→ Consigne A
Répondez aux questions suivantes d'après le texte sur Erasmus.
(i) Dans quelle université Sofia Corradi a-t-elle été boursière Fulbright ?
(ii) En quelle année la Commission européenne a-t-elle officiellement lancé Erasmus ?
(iii) Qu'impose l'expérience Erasmus aux établissements ?
→ Consigne B
Recopiez fidèlement, s'il vous plaît, le passage du texte sur Erasmus qui va de « Existe-t-il une convention » jusqu'à « cas d’imprévu ? » inclus.

→ Texte à lire
========================================

Juriste formée à l’université La Sapienza, boursière Fulbright à Columbia à la fin des années 1950, Sofia Corradi rentre en Italie avec un diplôme que son université d’origine refuse de reconnaître. De cette humiliation académique, elle tire une idée d’une simplicité redoutable : anticiper la mobilité par des conventions signées, encadrer la formation par des plans d’études clairs, reconnaître les crédits obtenus sans refaire les examens. Pendant des années, elle rédige des notes, rencontre des recteurs, convainc des ministres. En 1987, la Commission européenne lance officiellement Erasmus : l’utopie de Corradi a trouvé sa procédure.
Erasmus, un visage concret de l’Union
Depuis 1987, Erasmus est devenu l’un des programmes les plus identifiables de l’Union européenne. Des millions d’étudiants ont suivi des semestres ou des stages à l’étranger avec, à la clé, une reconnaissance académique automatique et un accompagnement administratif renforcé. Au-delà des CV, Erasmus a tissé des biographies transnationales : des amitiés, des couples, une habitude de la différence et de la coopération.
« Rendre la mobilité évidente : si l’étudiant sait quoi suivre, qui signer, combien de crédits, alors il peut apprendre à vivre ailleurs. » — S. Corradi (propos rapportés)
Pour les diplômés, l’expérience Erasmus renforce les langues, le réseau et la confiance. Pour les établissements, elle impose la transparence des maquettes et une culture de la qualité. Pour la société, elle crée une génération qui a expérimenté le continent de l’intérieur, loin des frontières symboliques.
Les 3 questions que Corradi posait à chaque université
1) La reconnaissance est-elle écrite à l’avance ?
Existe-t-il une convention bilatérale qui précise noir sur blanc les cours suivis, les modalités d’évaluation et le nombre de crédits transférés à l’Université d’origine ?
2) Qui signe et qui répond en cas d’imprévu ?
Un référent pédagogique et un référent administratif sont-ils identifiés des deux côtés, avec des délais de réponse garantis pour adapter le contrat d’études si nécessaire ?

========================================

→ Données
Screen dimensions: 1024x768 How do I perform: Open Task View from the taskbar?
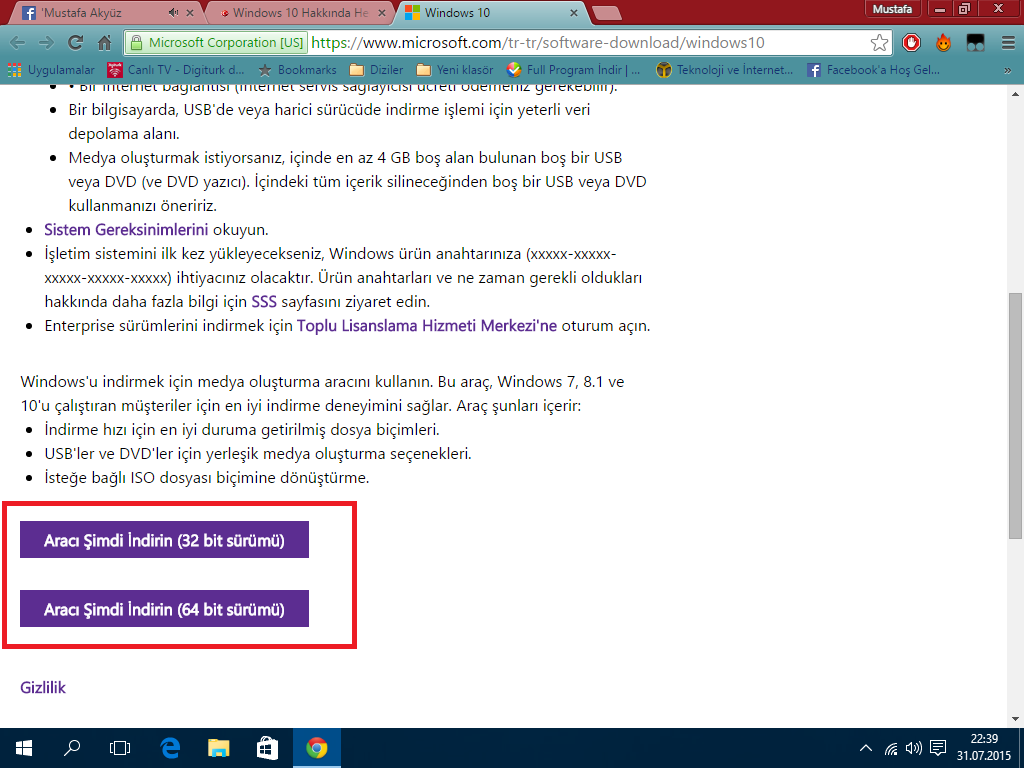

========================================

→ Réponse attendue A
(i) À Columbia.
(ii) En 1987.
(iii) La transparence des maquettes et une culture de la qualité.

→ Réponse attendue B
Existe-t-il une convention bilatérale qui précise noir sur blanc les cours suivis, les modalités d’évaluation et le nombre de crédits transférés à l’Université d’origine ?
2) Qui signe et qui répond en cas d’imprévu ?